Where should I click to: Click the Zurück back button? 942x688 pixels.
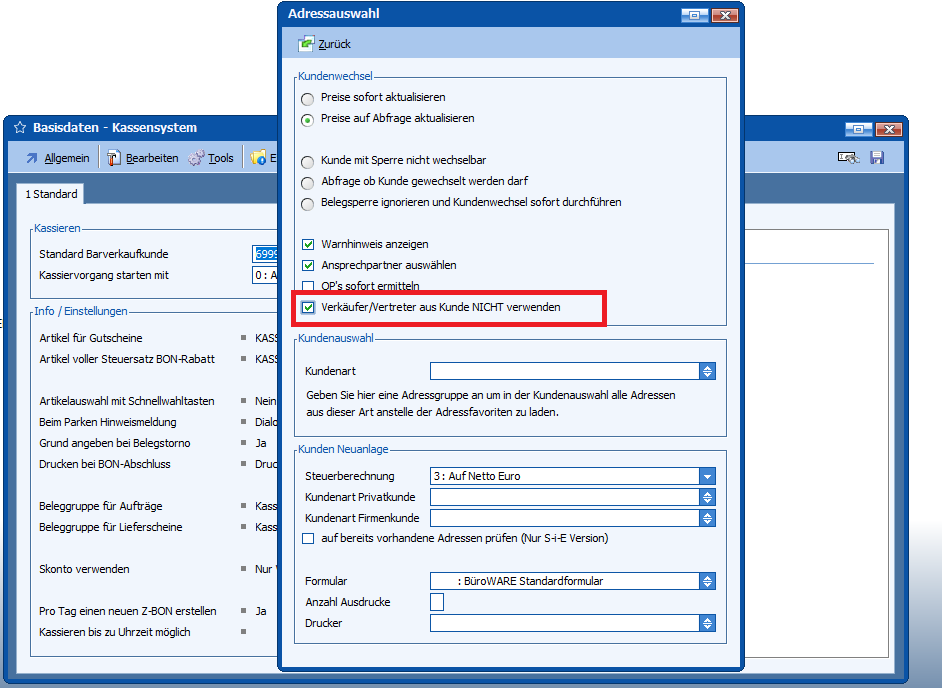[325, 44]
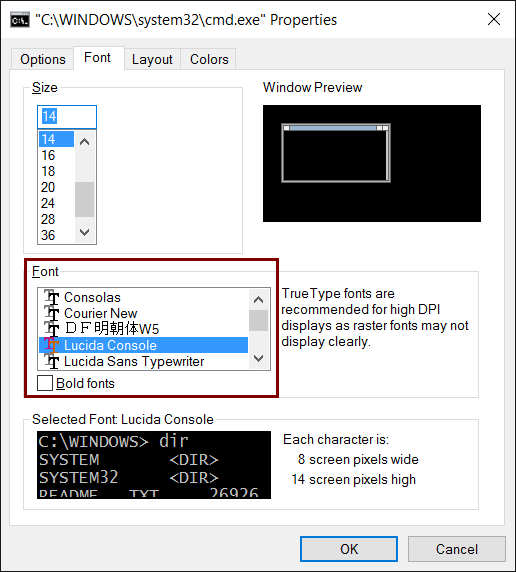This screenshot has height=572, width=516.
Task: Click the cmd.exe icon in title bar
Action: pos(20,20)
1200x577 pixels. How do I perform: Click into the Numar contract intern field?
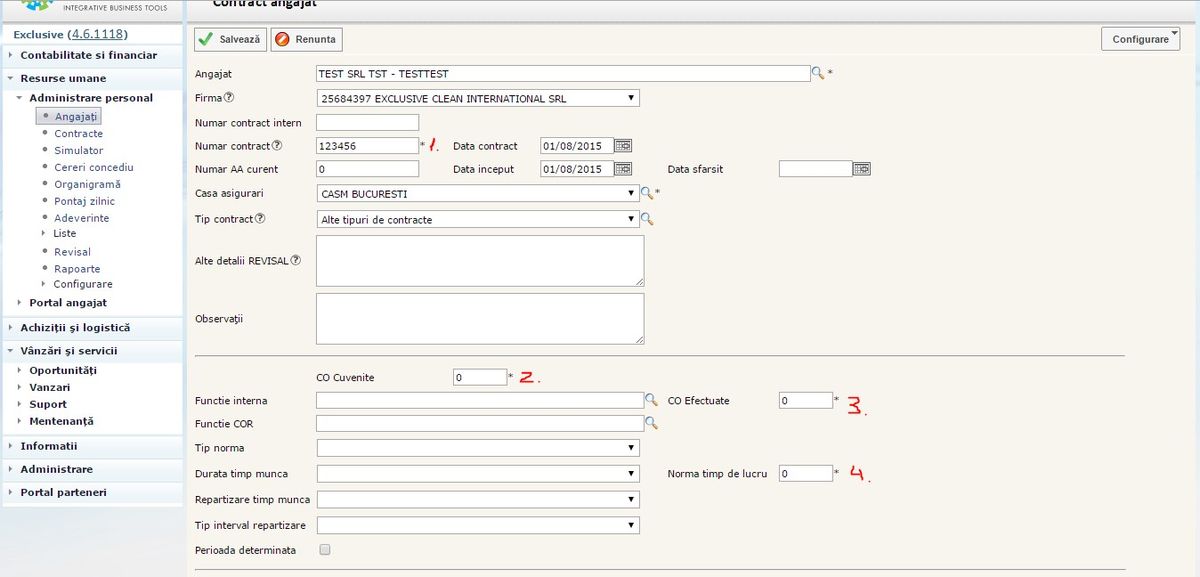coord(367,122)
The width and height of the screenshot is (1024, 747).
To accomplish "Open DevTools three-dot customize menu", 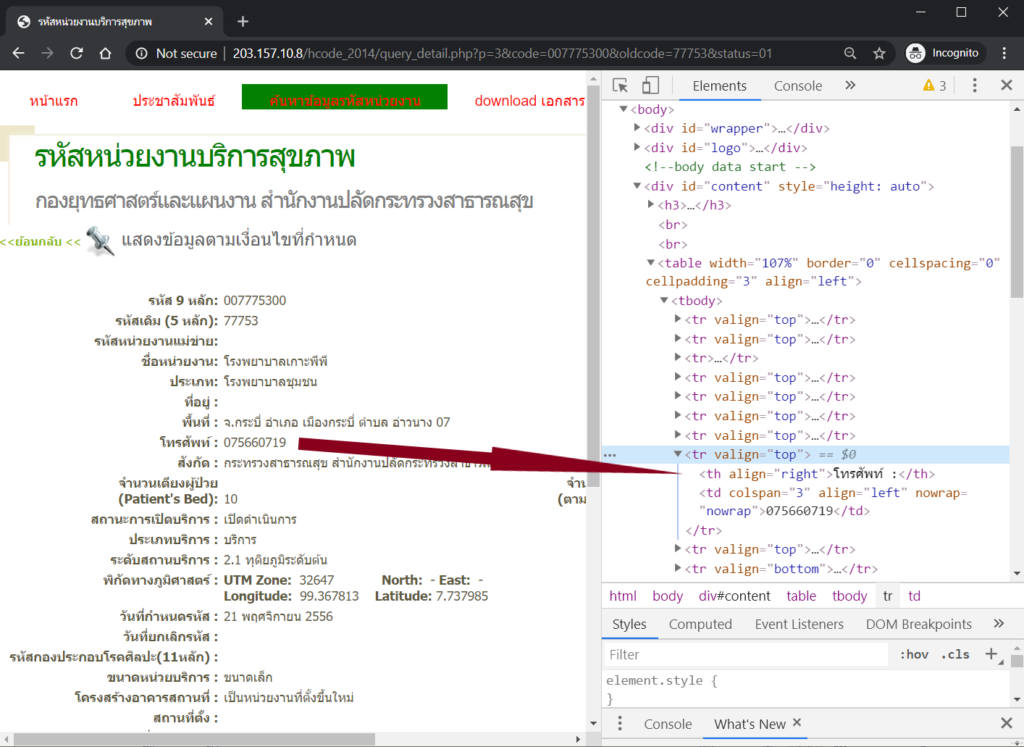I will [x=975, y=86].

--*--

**Task directions**
If a line falls between the first line of the records above and the line containing "The width and", inclusive, retype it exactly; leave pictures out.

**The completed task**
Where should I click to: Click the Zurück back button? 942x688 pixels.
[325, 44]
This screenshot has height=572, width=516.
Task: Click the cmd.exe icon in title bar
Action: pos(20,20)
1200x577 pixels. How do I perform: Click into the Numar contract intern field?
coord(367,122)
The width and height of the screenshot is (1024, 747).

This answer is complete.